2. YOU SILENTLY DESPISE EACH OTHER: This is quite an unfortunate development that you will have on your hands if sex is lacking in your marriage. You both would soon begin to despise the other. This is because, as long as you both stay away from each other sexually, you both will be imagining that your partner definitely is having his or her own sexual fill elsewhere, with somebody else, since you both haven't touched each other in a long while. And you're almost certain your partner is getting it from somebody else! Well, this may not be true, for now atleast, but it may soon be if you continue to punish each other sexually. When things get this bad between couples, then its time one or both of them come back to their senses before something terrible happens. 

3. YOU GROW APART: Naturally, if you're not bonding sexually, and you only talk to each other when its extremely important to do so, then certainly, you both would start to grow apart. You will no longer be interested in each other's lives. You don't want to know what your partner's doing in his or her career, you simply can't be bothered! That is not a good sign. But it is sure to happen when you're no longer setting the bedroom on fire. 

4. WAITING FOR EACH OTHER'S MISTAKES: All you're looking for is to get at one another. Criticize one another. Yell at one another. Because you're not bonding together anymore and you rarely play with each other, then you start looking for every small opportunity to vent your anger and frustration on each other. In a situation like this, its only when you guys decide to call for a cease fire and make up with great sex that this problem can disappear otherwise, it will just remain a permanent feature in your marriage.

5. TENSION IN THE HOME: There will constantly be tension. Lack of sex brings coldness. Both of you may want the other badly, but your ego is too big to let you say, 'darling, pls lets stop this nonsense, I want you badly.' You can't say these few simple words, so the tension continues. But you're not happy inside and you know it. Do you want things to continue this way? This choice is yours. 

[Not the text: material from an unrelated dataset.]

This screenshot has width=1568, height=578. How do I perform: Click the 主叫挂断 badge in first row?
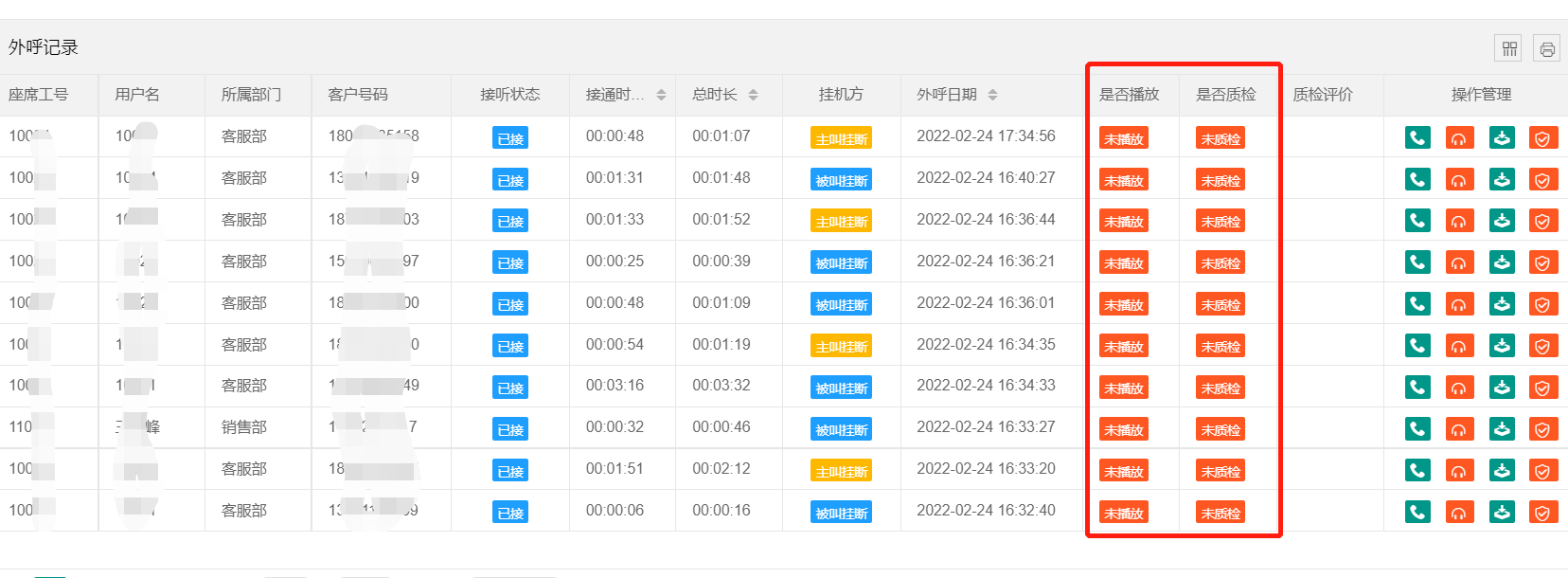[841, 139]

6. YOUR LOVE BEGINS TO WANE: You know what they say about love and hate, that only a thing line separates them. Now, things may not have gone so terribly bad that you now hate your partner, but the truth is, you're starting to love him/her less by the day. You know its not a good thing, but you can't help it. Because you haven't been in each other's arms for a while now, you feel unloved, you feel lonely. Now, here's the bad news, you could really start to hate your partner if you let things continue this way. So, put your ego aside and do the right thing --go meet your partner in the bedroom, lock the door behind you, take of your clothes and simply say,"I can't take this anymore, sweetheart, I'm dying inside and I need now more than I ever needed you." Trust us, give this a try and the rainbow will come shining in your marriage again. Best of luck!

Monday, 26 March 2018

10 Things Couples MUST DO Always To Stay Happily Married

 
 
Some couples seem to have that extra something that makes their marriage work a great deal. But exactly what are those secrets of happily married couples? What do they do that others don't? How have they been able to weather marital storms? Take a close look at these ten things listed below, are they a part of your marriage? Are they prominent in your marriage bible? 

1. GO TO BED TOGETHER: Going to bed at the same time almost all of the time shows that you want to experience the closeness that can only be found in bed. My friend says she found that some of their best conversations occur with her head on her husband's shoulder lying in bed. While simply lying down together in bed, they have taken some of the most important decisions in their marriage

2. HAVE SHARED INTERESTS: Sharing your interest and ideas with your life partner is one of the constant activities of happy couples. Stay together and find things that you both enjoy doing. Take out time from your busy schedules and indulge in those things that you both enjoy doing together..Could be going to the cinemas, picnics, playing indoor games, it could even be worshipping and praising God together.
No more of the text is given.